Johan Watherman's Avatar
 
Reputacja: 1 Johan Watherman ma wspaniałą reputacjęJohan Watherman ma wspaniałą reputacjęJohan Watherman ma wspaniałą reputacjęJohan Watherman ma wspaniałą reputacjęJohan Watherman ma wspaniałą reputacjęJohan Watherman ma wspaniałą reputacjęJohan Watherman ma wspaniałą reputacjęJohan Watherman ma wspaniałą reputacjęJohan Watherman ma wspaniałą reputacjęJohan Watherman ma wspaniałą reputacjęJohan Watherman ma wspaniałą reputację
Nie zwrócił uwagi na nietoperza.
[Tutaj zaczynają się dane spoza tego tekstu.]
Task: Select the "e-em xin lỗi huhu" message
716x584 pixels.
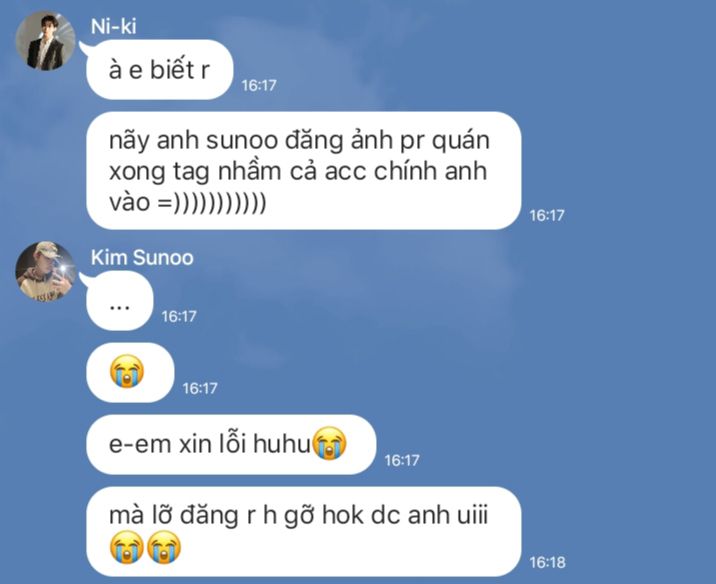Action: click(231, 444)
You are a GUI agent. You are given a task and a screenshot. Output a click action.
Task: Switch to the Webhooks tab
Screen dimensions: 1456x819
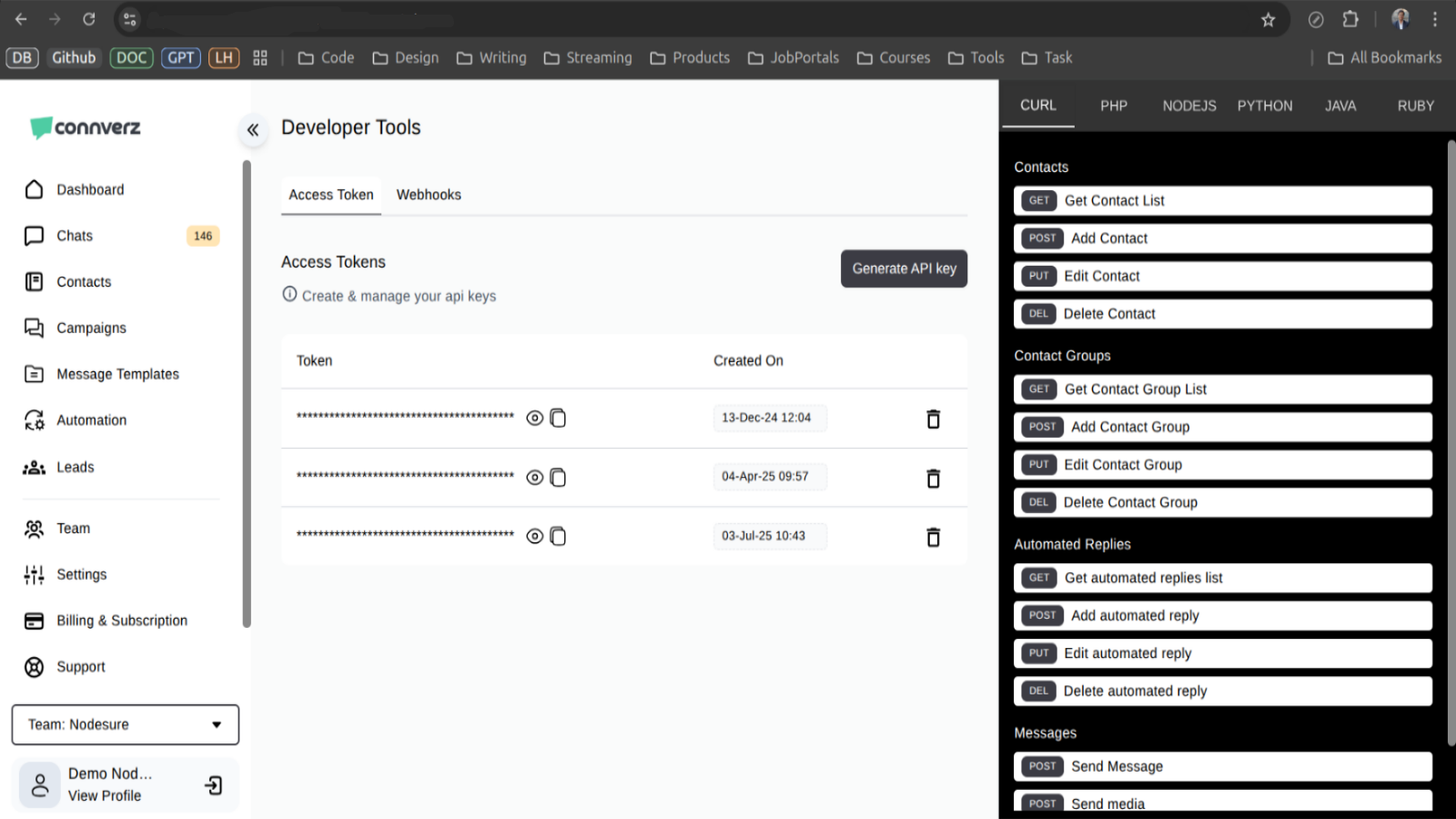(x=428, y=194)
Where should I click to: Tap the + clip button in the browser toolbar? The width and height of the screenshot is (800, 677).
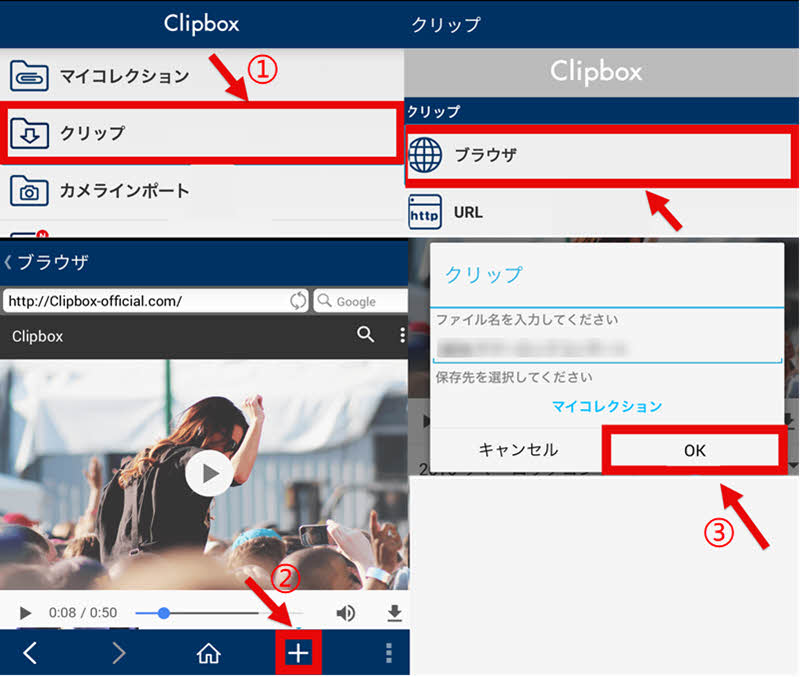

Widząc, że nic już nie zrobi czy raczej z Julianem przekładając działania w czasie odwrócił się w kierunku stada i podszedł bardziej do reszty. Uśmiechnął się tylko lekko, wykonał otwarty gest jedną dłonią.

-No bym już zapomniał. Z tą chwilą stałem się przyczyną wszelakiego zła, Szatanem, diabłem, czartem, Belzebubem, wielkim złym i ogólnie niemiłym, zakłamanym gościem który tylko upatruje co tu krzywdę zrobić. Aby było zabawniej moje możliwości są złe i ze złem nie pogadasz. Dla mnie to niedorzeczność i bezsensowny krzyk. Homo homini Deus est.

Przyjął się wszystkim i co chyba najważniejsze, spojrzał zza ramienia Dominique na nowoprzybyłym osobą wyglądając na zewnątrz altany. Zastanowił się oczym rzekł do tych jeszcze którzy zostali w altanie.

-Nim pójdziecie za Opiekunką i nim zajmiecie się wszystkim wokół chcę wiedzieć kto jest za mną. Chciałbym móc podejść i powiedzieć do waszej Opiekunki w jej wolnej chwili, że ten, ten i tamten popiera mnie.

Za dużo już zostało powiedziane więc Tyrbuciusz postanowił już nic nie mówić. Ustawił się celowo plecami do Opiekunki i przybyłych mając ich celowo przysłonić oraz twarzą do reszty. Takim to sposobem zastosował prostą sztuczkę aby tymczasowo skupić uwagę na sobie, aby nawet ten przyjęty wydarzeniami za plecami mężczyzny wpierw zwrócił się w jego sprawie. Jednocześnie w tym wszystkim nie był nachalny, tyko już nie obserwując sceny poza altaną obrócił się w ich stronę.
Wzrokiem sięgał ponad ich głowami unikając Juliana. Czekał.

___
- Homo homini Deus est – Człowiek człowiekowi bogiem jest.
- Tyrbuciusz zlewa Juliana i zwraca się do wszystkich ustawiając się w odpowiedni sposób.
 
__________________
Otium sine litteris mors est et hominis vivi sepultura.

Ostatnio edytowane przez Johan Watherman : 04-03-2009 o 21:32.